With white cabinets, you could go with just about any color.


----------



## user1007 (Sep 23, 2009)

You cannot just paint interiors any more than you can exteriors. You must do proper prep. Clean, etch and degloss. Absolutely or paint will not stick.

Then paint them white for more light or purple.

Why would you not paint interiors of kitchen cabinets if you are painting all around them. You painted the interiors of your closets last time?


----------



## s4s4u (Nov 28, 2012)

Paint 'em up. Will be easier on the eyes when you open them as well. I like to use white melamine for cabinet backs, even in hardwood cabinets, just to brighten them up a bit.


----------



## Wandererone (Mar 23, 2012)

Paint them I say!
A nice glossy white which will make them easy to wipe clean AND easier to see whats inside :wink:
Nothing worse than trying to peer inside a dark cupboard looking for that elusive item.


----------



## jmd87 (Nov 5, 2012)

Thanks for the reply's everyone. Looks like I'll be painting interiors too... perhaps one at a time. I will do the doors & framing all at once though.


----------



## jmd87 (Nov 5, 2012)

Quick afterthought regarding the particle board shelves: Instead of painting the shelves white, what if I added white formica to the shelving (or completely new melamine shelves), and painted the rest of the wood interior to match? Is this any kind of interior design fo paux?


----------



## user1007 (Sep 23, 2009)

I have never seen two coats of paint come close to the cost of doing interiors of cabinests with laminate.


----------



## jmd87 (Nov 5, 2012)

To be clear, I would only laminate the shelves, not the rest (the shelves are particle board but the rest is real wood.


----------



## user1007 (Sep 23, 2009)

Sticking by my comment. You can apply two coats of Melamine paint in a fraction of the time it takes you to:

- Pull the shelves
- Prep the shelves
- Apply contact adhesive to both sides
- Join the surfaces
- Route the laminate edges.

Melamine paint can be tinted to any color, by the way. You could even paint the total interiors of your cabinets with it.


----------



## jmd87 (Nov 5, 2012)

Well now Melamine paint is something new to me, and worth looking into. Thanks for the tip


----------



## jeffnc (Apr 1, 2011)

Wandererone said:


> Nothing worse than trying to peer inside a dark cupboard looking for that elusive item.

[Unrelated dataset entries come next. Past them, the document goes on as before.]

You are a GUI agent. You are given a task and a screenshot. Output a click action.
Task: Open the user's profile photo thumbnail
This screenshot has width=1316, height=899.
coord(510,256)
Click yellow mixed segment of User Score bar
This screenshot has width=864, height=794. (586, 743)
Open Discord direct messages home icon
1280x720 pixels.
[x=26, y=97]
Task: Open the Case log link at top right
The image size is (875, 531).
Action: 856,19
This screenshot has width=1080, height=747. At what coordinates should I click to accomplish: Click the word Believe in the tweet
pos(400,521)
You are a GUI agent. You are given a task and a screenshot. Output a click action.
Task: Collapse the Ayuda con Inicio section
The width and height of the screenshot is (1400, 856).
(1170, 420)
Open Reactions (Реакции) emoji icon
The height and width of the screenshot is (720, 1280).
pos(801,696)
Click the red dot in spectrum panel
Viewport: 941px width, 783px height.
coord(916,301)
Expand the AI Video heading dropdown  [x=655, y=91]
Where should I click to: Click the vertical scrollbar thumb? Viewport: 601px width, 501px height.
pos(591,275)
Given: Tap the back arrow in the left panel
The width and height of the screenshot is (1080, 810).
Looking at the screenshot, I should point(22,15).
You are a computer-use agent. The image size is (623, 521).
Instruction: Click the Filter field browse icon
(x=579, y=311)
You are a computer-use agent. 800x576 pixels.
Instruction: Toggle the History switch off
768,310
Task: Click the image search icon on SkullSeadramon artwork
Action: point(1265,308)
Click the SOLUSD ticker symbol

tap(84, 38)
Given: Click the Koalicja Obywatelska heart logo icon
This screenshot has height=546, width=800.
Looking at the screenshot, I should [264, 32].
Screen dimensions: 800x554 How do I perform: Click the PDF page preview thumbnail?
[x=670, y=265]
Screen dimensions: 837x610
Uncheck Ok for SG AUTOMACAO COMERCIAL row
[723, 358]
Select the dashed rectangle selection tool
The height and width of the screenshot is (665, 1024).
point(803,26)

Except perhaps taking out a glass and having paint sticking to the bottom of it. Make sure you use a paint that will cure hard and not stick to things that sit for months at a time (standard latex is a bad choice).


----------



## tylernt (Jul 5, 2012)

They do make white adhesive shelf liner. Tricky to install without wrinkles, but glasses don't stick and you can always peel it off it gets stained or you change your mind on the color.


----------